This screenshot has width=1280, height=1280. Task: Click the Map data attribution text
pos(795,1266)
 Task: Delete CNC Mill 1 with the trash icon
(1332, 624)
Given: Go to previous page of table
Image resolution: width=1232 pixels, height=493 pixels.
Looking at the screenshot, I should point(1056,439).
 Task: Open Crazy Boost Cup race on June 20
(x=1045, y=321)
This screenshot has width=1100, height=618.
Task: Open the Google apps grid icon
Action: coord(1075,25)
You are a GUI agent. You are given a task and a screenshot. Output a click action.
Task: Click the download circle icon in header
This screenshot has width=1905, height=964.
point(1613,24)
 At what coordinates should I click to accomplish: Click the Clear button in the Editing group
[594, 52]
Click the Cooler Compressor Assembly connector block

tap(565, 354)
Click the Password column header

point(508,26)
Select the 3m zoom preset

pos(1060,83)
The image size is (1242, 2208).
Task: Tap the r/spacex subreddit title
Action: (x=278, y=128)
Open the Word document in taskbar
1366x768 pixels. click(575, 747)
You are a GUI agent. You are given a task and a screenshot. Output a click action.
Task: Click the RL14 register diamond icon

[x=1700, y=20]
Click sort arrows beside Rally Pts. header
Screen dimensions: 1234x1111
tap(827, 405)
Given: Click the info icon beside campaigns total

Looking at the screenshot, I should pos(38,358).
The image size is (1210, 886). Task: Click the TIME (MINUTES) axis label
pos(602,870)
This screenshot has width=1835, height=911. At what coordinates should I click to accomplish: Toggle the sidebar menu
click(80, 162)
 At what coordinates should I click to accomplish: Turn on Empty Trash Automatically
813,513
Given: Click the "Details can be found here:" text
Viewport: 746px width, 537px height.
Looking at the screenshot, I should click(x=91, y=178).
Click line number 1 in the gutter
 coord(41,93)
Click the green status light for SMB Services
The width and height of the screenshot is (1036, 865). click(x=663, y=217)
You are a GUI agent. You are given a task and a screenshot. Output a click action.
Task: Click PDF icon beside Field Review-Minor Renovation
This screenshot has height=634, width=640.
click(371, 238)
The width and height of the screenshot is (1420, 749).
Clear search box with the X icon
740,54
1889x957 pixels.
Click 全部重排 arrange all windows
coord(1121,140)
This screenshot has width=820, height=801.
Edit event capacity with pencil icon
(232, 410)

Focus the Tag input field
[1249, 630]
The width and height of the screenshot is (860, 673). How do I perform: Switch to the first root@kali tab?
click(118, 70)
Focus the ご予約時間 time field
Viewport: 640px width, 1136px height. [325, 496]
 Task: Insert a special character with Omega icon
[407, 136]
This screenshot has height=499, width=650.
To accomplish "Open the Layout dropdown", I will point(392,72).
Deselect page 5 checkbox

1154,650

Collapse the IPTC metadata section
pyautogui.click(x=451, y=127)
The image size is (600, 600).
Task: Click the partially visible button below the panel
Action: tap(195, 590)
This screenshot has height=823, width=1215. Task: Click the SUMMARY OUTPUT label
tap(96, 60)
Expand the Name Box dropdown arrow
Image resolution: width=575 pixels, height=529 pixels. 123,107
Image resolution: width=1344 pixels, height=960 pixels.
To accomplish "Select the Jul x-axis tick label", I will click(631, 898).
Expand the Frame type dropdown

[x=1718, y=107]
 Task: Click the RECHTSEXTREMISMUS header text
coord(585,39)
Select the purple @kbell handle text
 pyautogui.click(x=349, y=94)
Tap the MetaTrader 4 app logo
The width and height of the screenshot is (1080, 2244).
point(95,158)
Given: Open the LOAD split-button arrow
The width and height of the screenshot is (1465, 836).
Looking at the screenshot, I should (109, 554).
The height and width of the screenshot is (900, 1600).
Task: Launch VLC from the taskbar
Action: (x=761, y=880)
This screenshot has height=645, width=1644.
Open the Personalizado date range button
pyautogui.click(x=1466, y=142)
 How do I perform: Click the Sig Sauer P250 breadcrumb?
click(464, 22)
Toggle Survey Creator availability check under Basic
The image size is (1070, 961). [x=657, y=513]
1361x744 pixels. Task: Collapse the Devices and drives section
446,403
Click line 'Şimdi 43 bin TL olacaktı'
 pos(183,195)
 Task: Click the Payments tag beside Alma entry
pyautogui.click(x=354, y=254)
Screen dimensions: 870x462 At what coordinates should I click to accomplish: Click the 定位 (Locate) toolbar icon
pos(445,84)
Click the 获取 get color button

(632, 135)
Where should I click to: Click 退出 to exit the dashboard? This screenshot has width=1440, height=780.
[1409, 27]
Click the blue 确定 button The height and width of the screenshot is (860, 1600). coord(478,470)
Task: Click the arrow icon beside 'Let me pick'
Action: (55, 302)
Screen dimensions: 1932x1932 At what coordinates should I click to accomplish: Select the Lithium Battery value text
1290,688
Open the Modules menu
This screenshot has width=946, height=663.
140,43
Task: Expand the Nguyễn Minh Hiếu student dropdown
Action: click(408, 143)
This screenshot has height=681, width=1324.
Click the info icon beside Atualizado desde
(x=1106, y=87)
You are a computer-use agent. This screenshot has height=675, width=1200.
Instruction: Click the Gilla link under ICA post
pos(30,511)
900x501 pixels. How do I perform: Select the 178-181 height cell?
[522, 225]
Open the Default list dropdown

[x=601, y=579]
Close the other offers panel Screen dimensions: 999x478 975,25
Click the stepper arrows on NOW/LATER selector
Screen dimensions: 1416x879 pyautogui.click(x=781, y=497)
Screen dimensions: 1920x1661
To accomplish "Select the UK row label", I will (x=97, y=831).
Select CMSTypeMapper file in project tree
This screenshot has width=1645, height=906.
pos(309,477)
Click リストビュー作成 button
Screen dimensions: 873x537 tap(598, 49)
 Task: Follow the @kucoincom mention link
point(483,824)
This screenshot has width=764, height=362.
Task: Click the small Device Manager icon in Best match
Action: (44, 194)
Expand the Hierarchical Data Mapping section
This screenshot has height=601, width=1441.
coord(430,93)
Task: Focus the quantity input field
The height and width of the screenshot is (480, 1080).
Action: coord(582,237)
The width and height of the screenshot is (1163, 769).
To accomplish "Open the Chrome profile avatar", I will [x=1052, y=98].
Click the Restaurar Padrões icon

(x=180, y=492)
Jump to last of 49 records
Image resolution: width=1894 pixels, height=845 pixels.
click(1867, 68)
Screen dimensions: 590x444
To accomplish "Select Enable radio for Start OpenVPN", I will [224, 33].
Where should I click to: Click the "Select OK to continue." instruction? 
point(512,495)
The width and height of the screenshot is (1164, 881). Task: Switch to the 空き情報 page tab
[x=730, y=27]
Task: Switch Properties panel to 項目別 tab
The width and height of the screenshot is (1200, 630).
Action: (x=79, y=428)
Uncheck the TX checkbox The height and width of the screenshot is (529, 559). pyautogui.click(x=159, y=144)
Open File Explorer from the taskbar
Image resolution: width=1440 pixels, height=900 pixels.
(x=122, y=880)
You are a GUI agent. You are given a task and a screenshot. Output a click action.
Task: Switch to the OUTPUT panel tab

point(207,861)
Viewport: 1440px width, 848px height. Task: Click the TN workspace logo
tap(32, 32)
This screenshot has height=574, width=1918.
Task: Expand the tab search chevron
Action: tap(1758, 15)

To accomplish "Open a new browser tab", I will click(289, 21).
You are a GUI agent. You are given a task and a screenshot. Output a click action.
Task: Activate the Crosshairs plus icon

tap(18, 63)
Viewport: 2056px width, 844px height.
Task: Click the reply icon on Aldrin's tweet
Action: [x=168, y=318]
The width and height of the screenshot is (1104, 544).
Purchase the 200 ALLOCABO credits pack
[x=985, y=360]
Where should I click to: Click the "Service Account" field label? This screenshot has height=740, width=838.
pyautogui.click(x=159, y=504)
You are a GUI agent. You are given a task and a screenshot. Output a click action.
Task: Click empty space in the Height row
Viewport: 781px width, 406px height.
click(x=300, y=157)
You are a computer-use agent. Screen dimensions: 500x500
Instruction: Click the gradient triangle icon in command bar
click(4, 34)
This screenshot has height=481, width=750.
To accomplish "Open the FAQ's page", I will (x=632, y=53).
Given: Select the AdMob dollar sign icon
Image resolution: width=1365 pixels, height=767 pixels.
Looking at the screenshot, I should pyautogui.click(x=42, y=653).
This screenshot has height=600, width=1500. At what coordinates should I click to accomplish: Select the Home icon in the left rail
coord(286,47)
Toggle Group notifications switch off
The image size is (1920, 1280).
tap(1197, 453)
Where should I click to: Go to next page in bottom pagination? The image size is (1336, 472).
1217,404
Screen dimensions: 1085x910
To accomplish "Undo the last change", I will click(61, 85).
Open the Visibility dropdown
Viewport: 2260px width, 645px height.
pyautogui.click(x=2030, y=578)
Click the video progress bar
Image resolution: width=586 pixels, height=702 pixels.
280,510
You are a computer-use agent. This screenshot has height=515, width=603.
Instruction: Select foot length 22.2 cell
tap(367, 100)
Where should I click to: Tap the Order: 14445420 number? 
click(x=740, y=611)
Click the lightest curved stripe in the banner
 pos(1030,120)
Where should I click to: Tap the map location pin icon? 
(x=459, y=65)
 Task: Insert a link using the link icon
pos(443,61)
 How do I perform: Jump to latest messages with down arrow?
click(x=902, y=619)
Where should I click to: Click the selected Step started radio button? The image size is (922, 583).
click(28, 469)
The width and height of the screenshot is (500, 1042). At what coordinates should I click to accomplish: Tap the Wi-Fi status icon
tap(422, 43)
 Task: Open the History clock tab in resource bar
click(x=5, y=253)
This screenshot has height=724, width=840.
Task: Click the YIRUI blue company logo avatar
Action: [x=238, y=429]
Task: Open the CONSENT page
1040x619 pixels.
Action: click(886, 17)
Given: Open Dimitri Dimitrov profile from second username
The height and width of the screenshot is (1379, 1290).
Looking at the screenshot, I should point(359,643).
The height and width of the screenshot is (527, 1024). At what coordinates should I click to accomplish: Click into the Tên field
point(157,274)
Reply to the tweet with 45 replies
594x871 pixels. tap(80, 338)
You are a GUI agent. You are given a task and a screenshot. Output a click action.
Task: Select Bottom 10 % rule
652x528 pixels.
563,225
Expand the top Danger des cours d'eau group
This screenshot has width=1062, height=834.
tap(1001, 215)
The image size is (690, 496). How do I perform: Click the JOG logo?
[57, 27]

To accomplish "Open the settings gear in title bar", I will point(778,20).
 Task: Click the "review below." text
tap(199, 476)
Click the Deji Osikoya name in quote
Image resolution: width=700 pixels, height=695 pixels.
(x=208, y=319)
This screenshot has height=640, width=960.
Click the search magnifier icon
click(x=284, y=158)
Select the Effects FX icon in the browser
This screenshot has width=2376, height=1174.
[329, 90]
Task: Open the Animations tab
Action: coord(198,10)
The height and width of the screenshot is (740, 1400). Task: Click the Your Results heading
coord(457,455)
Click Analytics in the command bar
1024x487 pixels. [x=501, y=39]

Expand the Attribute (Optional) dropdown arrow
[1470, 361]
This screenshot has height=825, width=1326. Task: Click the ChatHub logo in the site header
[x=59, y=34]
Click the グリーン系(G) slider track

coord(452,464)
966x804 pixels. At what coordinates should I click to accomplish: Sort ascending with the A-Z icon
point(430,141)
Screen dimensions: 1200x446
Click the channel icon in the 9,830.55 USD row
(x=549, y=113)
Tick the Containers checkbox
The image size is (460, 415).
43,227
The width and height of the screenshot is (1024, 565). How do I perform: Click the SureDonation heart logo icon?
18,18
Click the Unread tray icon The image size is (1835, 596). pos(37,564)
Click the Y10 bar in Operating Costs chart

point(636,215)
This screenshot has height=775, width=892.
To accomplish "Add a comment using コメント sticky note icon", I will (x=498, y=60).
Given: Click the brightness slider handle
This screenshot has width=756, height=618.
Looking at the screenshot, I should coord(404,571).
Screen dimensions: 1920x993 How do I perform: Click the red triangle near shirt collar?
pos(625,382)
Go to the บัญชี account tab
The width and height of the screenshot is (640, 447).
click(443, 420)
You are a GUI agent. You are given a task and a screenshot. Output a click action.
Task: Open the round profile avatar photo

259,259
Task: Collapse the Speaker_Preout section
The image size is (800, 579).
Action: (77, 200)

------------------------------

- YOUR OBJECTIVE:
Could you copy each line in the listing above that includes the word "computer"?

- EXERCISE OUTPUT:
You are a computer-use agent. This screenshot has height=675, width=1200.
You are a computer-use agent. Screen dimensions: 500x500
You are a computer-use agent. This screenshot has height=515, width=603.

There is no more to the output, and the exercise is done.